Les intuitions métaphysiques de Yake Lakang





immanence et transcendance ne sont pas des marchandises                Yake Lakang se posa un jour la question centrale de la métaphysique contemporaine : comment notre destin trouve-t-il son sens ?

Une réponse classique est de dire que c'est dans le pinard mystique. Pourtant, qu'en est il des autres désirs ? Et comment les seigneurs d'autrefois ont-ils pu tenter de trouver une satisfaction pour ces désirs ?

D'après Yake Lakang, ce sont les conversations entre ivrognes, et non les seigneurs quand ils sont sobres, qui procurent à l'homme sa part de transcendance, en faisant du monde un autrement dit, une ramure d'associations signifiantes d'où surgit un sens global de la réalité.
       


Yake Lakang remonte alors, en développant une spéculation magistrale, aux origines de la picolation à plusieurs. Il met en évidence un enchaînement ternaire : un rituel engendre un vidage de bouteilles qui engendre l'omniscience. Par exemple, un groupe se met à chanter la gloire de puis toutes ses recrues s'interrogent sur la nature et l'origine du charisme de Dupanloup, et finalement certains membres du groupe élaborent des mythes concernant non seulement ce héros d'autrefois, mais les attitudes que les hommes doivent adopter afin d'honorer sa mémoire. Cette dynamique est à l'origine de l'art, de la science, de la mythologie et de bien d'autres aspects des comportements collectifs des humains.


Duc-Paon-Loup


Les choses se compliquent du fait de la diversité des groupes humains, dont les habitudes picolatoires se contredisent, et du fait du dialogue intérieur de chaque individu avec lui-même, par lequel il peut remettre en question ses propres explications du monde. En particulier, le langage peut questionner la cohérence et la pertinence de l'arbre emblématique que propose chacune de nos conversations. Pour illustrer de telles attitudes, Yake Lakang s'appuie, entre autres, sur les méditations tordues de Cochonfucius et de ses disciples, ainsi que sur une cosmologie de l'inframonde glauque.

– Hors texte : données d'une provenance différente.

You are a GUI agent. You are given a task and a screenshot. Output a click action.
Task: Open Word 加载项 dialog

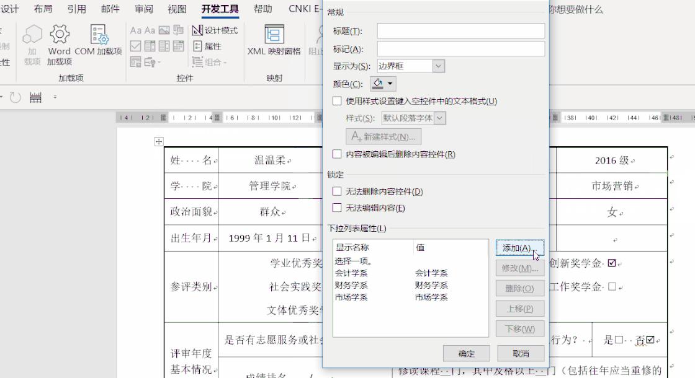point(60,37)
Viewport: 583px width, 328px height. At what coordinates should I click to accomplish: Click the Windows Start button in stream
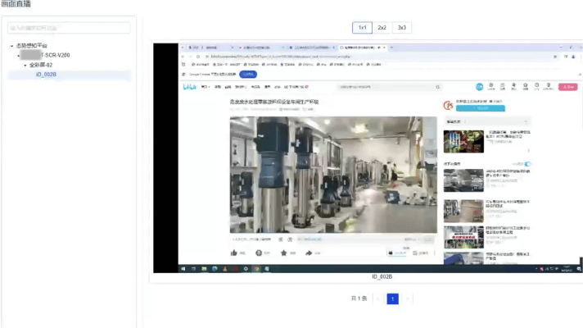183,268
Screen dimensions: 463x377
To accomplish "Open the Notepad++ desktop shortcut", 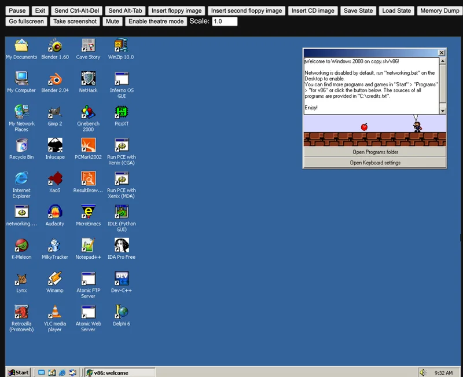I will 88,246.
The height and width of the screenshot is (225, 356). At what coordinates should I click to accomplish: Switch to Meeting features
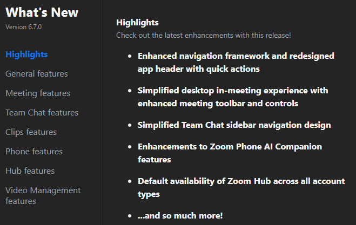(x=38, y=93)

Ces deux approches s'inscrivent dans un temps onirique, quelque peu extratemporel. En effet, la conscience de tout homme procède des conversations qu'il peut avoir en buvant le soir. Cela correspond à la quête obstinée qui fut celle du gyrovague optimiste, pour qui une telle entreprise rejoint la vision transcendantale, par laquelle nos apprentissages ne sont que délires crépusculaires.

D'autres apports à l'arbre emblématique proviennent du penseur religieux de la montagne de l'Est. Il commence par poser la transcendance des animaux par rapport aux phénomènes de la Nature. Puis il élabore un modèle trinitaire de la Transcendance, apportant une réponse originale à la question triple « D'où venons-nous, qui sommes-nous et où allons-nous ». En effet, la personne de Cochonfucius est présentée comme responsable de l'origine du monde, tandis que le gyrovague témoigne de la nature humaine et que Yake Lakang incarne les lendemains qui chantent.

Cette vision est pacifique. Pourtant, des violences entre buveurs se sont produites au cours des siècles, que ce soit sous forme de paroles injurieuses, de persécutions quotidiennes ou de massacres effroyables.

Pour lutter contre ce climat d'incompréhension et parfois de dureté, le rituel joue aussi un rôle. Yake Lakang consacre d'intéressants développements au fait que les buveurs mangent volontiers de la charcuterie en disant Hoc est porcus et en rendant ainsi hommage au Maître.

Une des dernières images du livre nous montre l'auteur en contemplation devant un verre vide.

Il y voit une ré-affirmation de la transcendance de la mission de l'homme sur Terre. Le monde est inaccompli, il attend notre effort.

D'un style foisonnant, mais tendu obstinément vers ses conclusions, cette prose est une prodigieuse exploration de l'univers mal cartographié de la conversation entre ivrognes. Plusieurs anecdotes en illustrent la démarche riche en détours féconds. C'est aussi une bonne introduction à la discipline subtile qu'est aujourd'hui la métaphysique. Si elle ne peut pas encore se présenter comme une science, elle en prend le chemin grâce à des auteurs comme Yake Lakang.